Internet DRAFT - draft-nandy-utkarsh-pim-mcast-path-mtu
draft-nandy-utkarsh-pim-mcast-path-mtu
INTERNET-DRAFT Tathagata Nandy
Intended Status: Proposed Standard HPE
Utkarsh Srivastava
HPE
Expires: 18 July 2021 January 18, 2021
Multicast Path MTU
draft-nandy-utkarsh-pim-mcast-path-mtu-00
Abstract
Path MTU discovery (rfc1191) is a standard technique to determine
the supported MTU between two Internet Protocol (IP) hosts to avoid
any fragmentation. In a multicast distribution tree, source will
not know where the receivers are located. So the technique used to
compute the path MTU for a unicast stream does not work in a
multicast network. This document describes a method to discover
multicast path MTU with the goal to avoid traffic loss.
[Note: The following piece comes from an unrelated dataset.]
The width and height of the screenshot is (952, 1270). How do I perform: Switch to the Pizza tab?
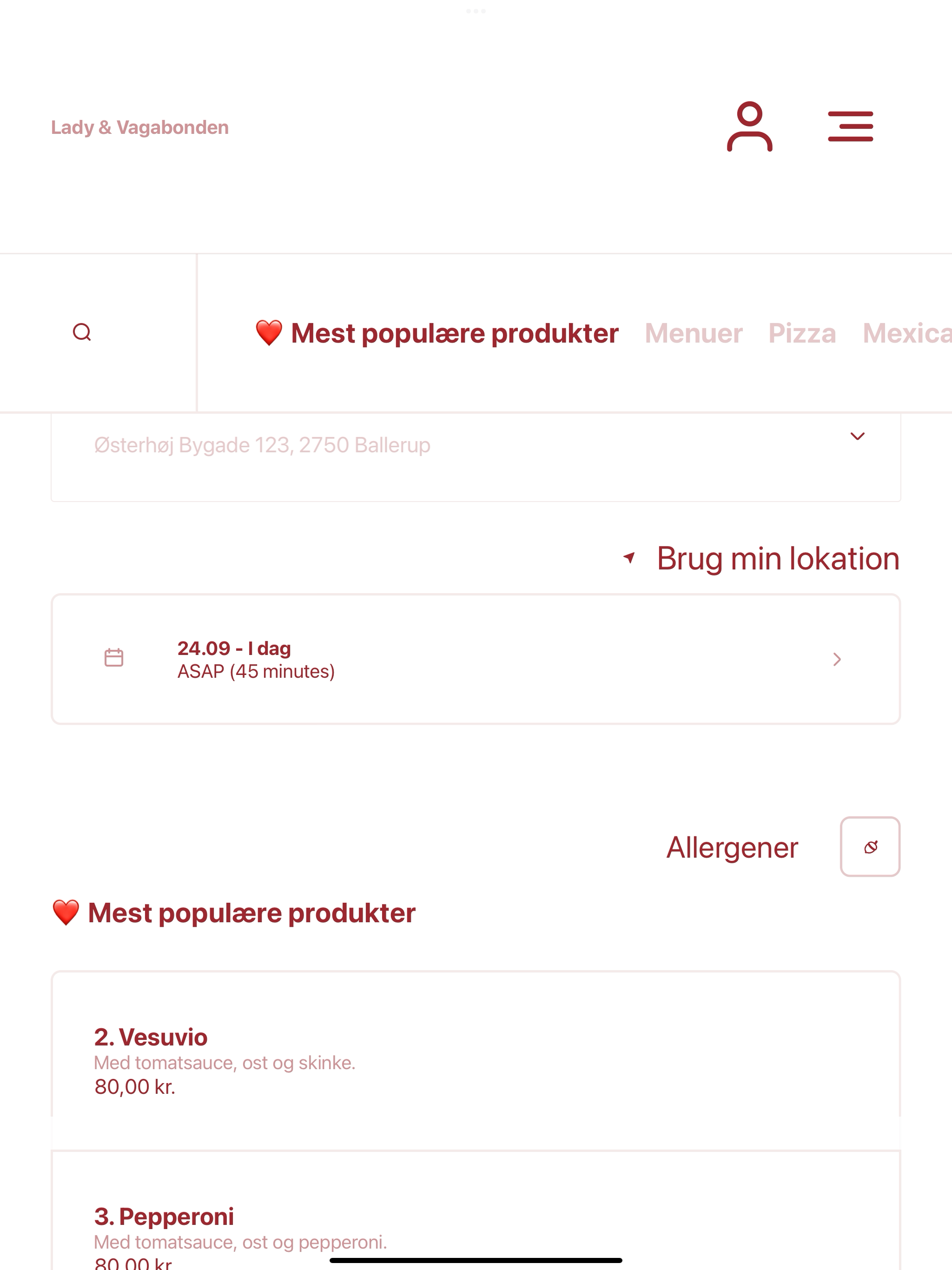click(x=802, y=334)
This
solution also aims to solve the problem of traffic loss in for
multicast streams because of incorrect MTU setting and no path MTU
support for multicast networks.
Status of This Memo
This Internet-Draft is submitted in full conformance with the
provisions of BCP 78 and BCP 79.
Internet-Drafts are working documents of the Internet Engineering
Task Force (IETF). Note that other groups may also distribute
working documents as Internet-Drafts. The list of current Internet-
Drafts is at https://datatracker.ietf.org/drafts/current/.
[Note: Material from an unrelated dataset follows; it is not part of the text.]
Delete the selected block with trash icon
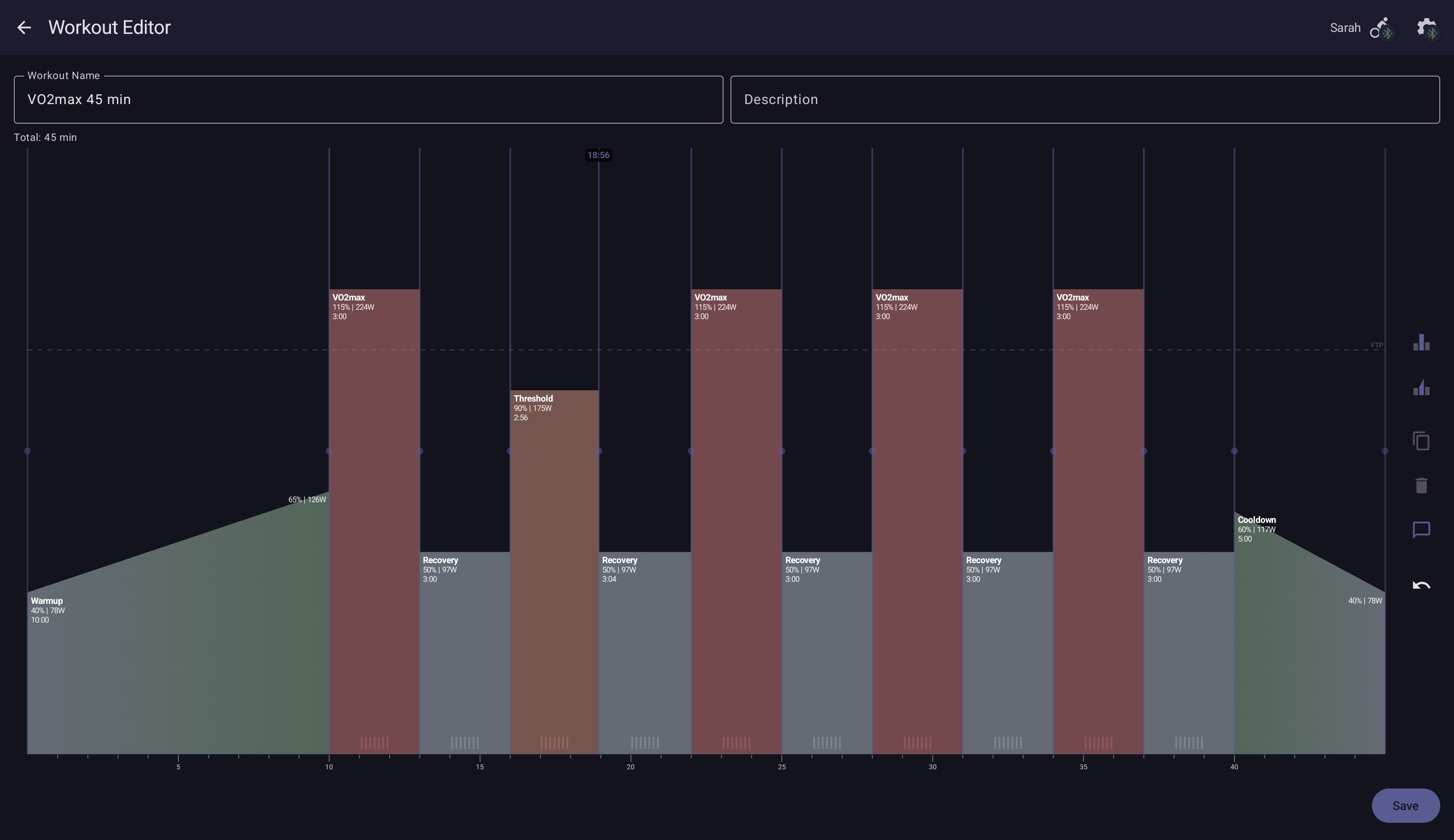 (x=1421, y=486)
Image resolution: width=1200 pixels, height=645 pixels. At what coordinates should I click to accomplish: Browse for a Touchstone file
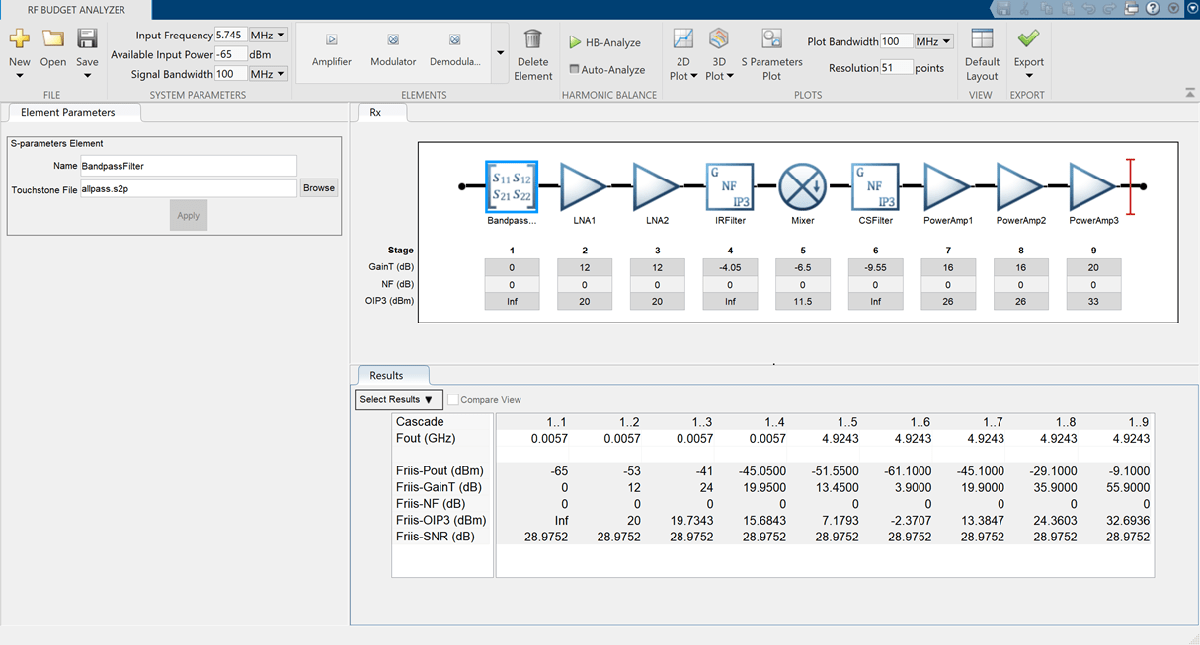[x=319, y=188]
Internet-Drafts are draft documents valid for a maximum of six
months and may be updated, replaced, or obsoleted by other
documents at any time. It is inappropriate to use Internet-Drafts
as reference material or to cite them other than as "work in
progress."
This Internet-Draft will expire on 18 July 2021.
Copyright Notice
Copyright (c) 2020 IETF Trust and the persons identified as the
document authors. All rights reserved.
This document is subject to BCP 78 and the IETF Trust's Legal
Provisions Relating to IETF Documents (https://trustee.ietf.org/
license-info) in effect on the date of publication of this
document. Please review these documents carefully, as they
describe your rights and restrictions with respect to this
document. Code Components extracted from this document must include
Simplified BSD License text as described in Section 4.e of the
Trust Legal Provisions and are provided without warranty as
described in the Simplified BSD License.
Tathagata, et al. Expires 12 June 2021 [Page 1]
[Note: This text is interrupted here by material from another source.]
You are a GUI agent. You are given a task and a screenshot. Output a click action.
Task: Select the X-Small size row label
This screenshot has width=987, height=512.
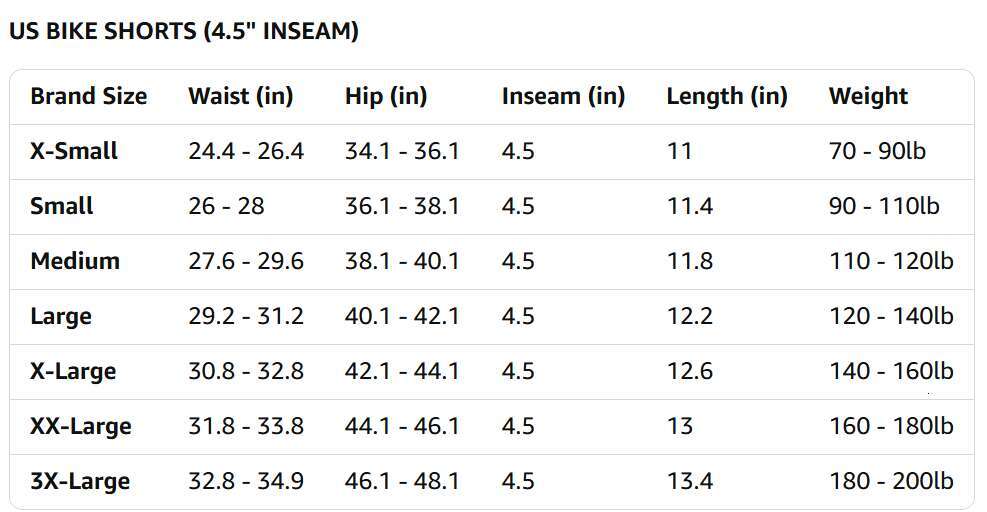[x=74, y=152]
Internet-Draft PIM Multicast Path MTU December 2020
Table of Contents
1. Introduction . . . . . . . . . . . . . . . . . . . . . . . 3
2. Conventions used in this document . . . . . . . . . . . . . 3
3. Problem Statement . . . . . . . . . . . . . . . . . . . . . 4
4. Multicast Path MTU . . . . . . . . . . . . . . . . . . . . 5
5. Security Considerations . . . . . . . . . . . . . . . . . . 6
6. IANA considerations . . . . . . . . . . . . . . . . . . . . 6
7. References . . . . . . . . . . . . . . . . . . . . . . . . 7
7.1. Normative References . . . . . . . . . . . . . . . . . 7
7.2. Informative References . . . . . . . . . . . . . . . . 7
8. Acknowledgments . . . . . . . . . . . . . . . . . . . . . . . 8
Author's Address . . . . . . . . . . . . . . . . . . . . . . . 8
Tathagata, et al. Expires 12 June 2021 [Page 2]
Internet-Draft PIM Multicast Path MTU December 2020
1. Introduction
When one IP host has a large amount of data to send to another
host, the data is transmitted as a series of IP datagrams. It is
usually preferable that these datagrams be of the largest size that
does not require fragmentation anywhere along the path from the
source to the destination. (For the case against fragmentation,
see [5].) This datagram size is referred to as the Path MTU (PMTU),
and it is equal to the minimum of the MTUs of each hop in the path.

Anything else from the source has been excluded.